Stored data
[Start of section]

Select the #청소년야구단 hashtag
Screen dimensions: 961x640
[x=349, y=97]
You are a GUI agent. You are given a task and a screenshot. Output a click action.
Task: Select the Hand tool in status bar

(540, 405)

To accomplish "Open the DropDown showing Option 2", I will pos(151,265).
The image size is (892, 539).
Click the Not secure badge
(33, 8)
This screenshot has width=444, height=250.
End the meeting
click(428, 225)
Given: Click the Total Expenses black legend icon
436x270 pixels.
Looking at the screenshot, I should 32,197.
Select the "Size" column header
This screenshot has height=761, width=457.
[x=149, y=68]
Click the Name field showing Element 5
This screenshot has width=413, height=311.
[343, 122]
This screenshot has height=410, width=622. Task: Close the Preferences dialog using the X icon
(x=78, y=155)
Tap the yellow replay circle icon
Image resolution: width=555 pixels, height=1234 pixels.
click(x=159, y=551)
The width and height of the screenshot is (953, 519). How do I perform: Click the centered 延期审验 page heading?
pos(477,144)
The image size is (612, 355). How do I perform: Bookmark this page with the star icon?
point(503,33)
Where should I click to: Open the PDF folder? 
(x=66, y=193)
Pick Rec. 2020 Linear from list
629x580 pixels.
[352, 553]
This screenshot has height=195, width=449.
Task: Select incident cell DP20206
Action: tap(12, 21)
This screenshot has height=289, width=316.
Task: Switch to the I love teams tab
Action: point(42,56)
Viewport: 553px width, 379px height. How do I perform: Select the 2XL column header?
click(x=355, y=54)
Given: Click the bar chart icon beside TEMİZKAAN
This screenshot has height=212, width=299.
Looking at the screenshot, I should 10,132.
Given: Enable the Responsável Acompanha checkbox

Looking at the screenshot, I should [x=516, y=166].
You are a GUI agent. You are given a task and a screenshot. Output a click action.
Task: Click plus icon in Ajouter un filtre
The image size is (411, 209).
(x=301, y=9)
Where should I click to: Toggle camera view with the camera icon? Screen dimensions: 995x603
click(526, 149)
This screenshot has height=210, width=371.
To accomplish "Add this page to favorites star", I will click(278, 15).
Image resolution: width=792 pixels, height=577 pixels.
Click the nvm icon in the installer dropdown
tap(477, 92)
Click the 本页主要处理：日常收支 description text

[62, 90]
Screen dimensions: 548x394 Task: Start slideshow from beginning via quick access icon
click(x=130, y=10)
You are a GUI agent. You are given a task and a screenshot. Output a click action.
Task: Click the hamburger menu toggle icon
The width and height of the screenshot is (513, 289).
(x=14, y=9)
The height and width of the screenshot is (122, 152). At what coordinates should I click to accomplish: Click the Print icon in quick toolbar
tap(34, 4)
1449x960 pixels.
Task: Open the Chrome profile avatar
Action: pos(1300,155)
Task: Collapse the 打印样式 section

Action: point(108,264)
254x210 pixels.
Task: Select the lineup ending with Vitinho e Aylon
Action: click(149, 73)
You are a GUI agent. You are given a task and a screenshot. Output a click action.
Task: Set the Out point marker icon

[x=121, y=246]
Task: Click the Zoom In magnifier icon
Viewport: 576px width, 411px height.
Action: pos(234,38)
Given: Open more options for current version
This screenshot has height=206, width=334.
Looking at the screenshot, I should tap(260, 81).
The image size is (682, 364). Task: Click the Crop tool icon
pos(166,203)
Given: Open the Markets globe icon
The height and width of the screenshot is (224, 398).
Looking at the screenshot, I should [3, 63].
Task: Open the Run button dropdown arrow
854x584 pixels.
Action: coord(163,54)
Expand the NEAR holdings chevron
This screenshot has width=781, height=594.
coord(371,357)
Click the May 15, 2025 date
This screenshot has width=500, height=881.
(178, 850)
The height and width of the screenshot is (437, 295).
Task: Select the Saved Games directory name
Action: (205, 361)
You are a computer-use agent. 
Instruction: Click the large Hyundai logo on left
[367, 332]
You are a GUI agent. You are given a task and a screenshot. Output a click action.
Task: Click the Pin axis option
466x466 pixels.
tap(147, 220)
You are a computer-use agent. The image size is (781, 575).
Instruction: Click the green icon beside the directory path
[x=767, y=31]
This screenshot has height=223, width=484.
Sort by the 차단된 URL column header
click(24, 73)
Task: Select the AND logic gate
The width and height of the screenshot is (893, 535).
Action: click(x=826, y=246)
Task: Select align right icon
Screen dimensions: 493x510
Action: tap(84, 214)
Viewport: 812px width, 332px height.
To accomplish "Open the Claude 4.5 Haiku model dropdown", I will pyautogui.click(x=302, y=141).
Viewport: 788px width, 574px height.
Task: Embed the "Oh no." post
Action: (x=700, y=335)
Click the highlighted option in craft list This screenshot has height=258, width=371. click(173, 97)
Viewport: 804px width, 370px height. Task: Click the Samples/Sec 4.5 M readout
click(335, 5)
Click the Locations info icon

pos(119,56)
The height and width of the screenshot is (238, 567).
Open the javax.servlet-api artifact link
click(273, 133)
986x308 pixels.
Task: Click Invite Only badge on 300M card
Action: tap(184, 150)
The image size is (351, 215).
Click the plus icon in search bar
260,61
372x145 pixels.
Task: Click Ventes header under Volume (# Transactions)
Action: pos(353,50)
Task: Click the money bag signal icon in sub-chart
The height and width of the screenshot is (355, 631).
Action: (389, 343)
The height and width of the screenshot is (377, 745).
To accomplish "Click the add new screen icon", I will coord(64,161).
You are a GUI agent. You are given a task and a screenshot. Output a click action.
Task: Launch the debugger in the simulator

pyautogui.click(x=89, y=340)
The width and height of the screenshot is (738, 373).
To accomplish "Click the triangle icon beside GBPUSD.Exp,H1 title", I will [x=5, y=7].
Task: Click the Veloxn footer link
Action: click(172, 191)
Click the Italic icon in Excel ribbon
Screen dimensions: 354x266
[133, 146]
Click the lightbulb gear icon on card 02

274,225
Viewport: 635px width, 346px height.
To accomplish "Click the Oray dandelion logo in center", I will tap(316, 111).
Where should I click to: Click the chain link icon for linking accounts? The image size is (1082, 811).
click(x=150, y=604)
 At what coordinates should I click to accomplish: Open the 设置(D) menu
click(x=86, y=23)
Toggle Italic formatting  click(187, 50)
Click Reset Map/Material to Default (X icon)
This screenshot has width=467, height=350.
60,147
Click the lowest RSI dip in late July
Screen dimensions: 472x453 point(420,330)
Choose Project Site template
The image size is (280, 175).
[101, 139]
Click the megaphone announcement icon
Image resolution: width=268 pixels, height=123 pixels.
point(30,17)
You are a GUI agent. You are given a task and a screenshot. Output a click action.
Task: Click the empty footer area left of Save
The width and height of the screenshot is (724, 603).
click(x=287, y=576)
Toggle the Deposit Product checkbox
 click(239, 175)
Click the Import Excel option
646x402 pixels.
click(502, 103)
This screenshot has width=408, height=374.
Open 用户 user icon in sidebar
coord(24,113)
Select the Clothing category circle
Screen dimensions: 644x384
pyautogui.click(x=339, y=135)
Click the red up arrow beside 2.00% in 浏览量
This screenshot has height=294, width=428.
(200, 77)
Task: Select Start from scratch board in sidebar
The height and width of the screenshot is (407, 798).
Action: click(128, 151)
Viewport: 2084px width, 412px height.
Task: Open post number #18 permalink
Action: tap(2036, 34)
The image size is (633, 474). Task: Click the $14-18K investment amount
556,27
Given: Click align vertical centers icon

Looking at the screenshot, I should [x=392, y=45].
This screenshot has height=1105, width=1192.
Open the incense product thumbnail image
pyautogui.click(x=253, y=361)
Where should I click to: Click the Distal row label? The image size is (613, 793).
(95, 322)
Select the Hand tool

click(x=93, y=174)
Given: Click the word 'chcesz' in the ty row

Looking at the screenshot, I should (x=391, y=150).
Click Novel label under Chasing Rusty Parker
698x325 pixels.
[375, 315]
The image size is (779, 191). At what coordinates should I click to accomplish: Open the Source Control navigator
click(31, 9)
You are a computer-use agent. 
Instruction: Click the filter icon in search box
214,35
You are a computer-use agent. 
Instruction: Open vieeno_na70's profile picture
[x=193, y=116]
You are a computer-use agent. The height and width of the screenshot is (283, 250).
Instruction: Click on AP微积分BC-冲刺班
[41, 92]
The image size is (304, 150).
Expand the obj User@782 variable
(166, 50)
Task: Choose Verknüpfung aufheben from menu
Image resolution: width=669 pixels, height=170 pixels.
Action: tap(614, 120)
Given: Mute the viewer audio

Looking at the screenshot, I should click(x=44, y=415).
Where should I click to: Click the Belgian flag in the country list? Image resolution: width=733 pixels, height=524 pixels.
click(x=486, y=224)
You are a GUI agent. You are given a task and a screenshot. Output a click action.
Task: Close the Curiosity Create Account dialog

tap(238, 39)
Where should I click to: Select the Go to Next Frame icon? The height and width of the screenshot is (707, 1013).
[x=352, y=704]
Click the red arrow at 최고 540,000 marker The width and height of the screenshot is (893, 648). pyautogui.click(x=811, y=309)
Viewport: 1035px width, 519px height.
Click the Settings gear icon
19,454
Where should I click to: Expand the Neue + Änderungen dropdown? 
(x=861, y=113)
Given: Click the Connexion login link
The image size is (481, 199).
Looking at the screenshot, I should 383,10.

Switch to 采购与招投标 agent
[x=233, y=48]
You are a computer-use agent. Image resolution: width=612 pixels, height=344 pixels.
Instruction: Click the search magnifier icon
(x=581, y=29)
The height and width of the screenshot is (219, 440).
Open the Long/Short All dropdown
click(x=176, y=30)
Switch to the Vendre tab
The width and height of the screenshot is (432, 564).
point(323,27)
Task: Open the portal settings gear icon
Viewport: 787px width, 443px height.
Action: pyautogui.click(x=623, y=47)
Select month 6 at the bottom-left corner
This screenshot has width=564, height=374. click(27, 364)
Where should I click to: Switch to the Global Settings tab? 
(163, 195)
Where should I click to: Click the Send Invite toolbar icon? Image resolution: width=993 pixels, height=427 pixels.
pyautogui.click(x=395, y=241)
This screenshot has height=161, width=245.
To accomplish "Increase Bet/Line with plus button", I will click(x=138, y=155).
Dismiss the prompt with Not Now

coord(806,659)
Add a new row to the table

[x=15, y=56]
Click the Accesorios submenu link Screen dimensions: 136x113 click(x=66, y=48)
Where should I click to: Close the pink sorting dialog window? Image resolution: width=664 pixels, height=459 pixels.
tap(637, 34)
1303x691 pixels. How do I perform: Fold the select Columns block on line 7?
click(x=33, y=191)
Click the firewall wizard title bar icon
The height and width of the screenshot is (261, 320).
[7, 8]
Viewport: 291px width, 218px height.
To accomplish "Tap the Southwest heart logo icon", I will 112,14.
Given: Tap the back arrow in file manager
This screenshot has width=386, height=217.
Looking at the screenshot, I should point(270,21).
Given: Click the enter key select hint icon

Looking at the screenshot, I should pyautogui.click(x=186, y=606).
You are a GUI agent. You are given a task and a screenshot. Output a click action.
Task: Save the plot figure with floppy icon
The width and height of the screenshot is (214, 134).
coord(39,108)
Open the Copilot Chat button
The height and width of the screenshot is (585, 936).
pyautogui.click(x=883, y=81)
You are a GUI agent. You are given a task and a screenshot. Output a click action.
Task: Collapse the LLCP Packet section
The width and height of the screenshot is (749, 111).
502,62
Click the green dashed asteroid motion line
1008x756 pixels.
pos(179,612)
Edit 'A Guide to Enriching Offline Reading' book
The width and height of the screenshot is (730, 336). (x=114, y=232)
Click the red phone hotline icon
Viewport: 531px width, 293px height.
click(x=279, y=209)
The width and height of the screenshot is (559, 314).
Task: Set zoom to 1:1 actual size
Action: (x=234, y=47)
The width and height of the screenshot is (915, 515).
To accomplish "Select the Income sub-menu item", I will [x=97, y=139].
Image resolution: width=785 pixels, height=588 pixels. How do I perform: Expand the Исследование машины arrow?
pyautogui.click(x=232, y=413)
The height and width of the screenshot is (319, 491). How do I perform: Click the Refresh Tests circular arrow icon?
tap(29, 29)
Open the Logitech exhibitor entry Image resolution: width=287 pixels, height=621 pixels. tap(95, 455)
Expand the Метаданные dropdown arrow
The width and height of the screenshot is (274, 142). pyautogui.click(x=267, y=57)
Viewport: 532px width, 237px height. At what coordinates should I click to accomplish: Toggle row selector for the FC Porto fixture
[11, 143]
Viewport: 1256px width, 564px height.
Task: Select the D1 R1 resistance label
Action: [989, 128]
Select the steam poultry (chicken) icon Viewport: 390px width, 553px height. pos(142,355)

[End of section]

__What needs to be done__: Please give an exact copy of the lines above, beginning with the line containing "The height and width of the screenshot is (377, 745)." and running through the line containing "The width and height of the screenshot is (738, 373).", and of no other lines.

__Task response__:
The height and width of the screenshot is (377, 745).
To accomplish "Click the add new screen icon", I will coord(64,161).
You are a GUI agent. You are given a task and a screenshot. Output a click action.
Task: Launch the debugger in the simulator

pyautogui.click(x=89, y=340)
The width and height of the screenshot is (738, 373).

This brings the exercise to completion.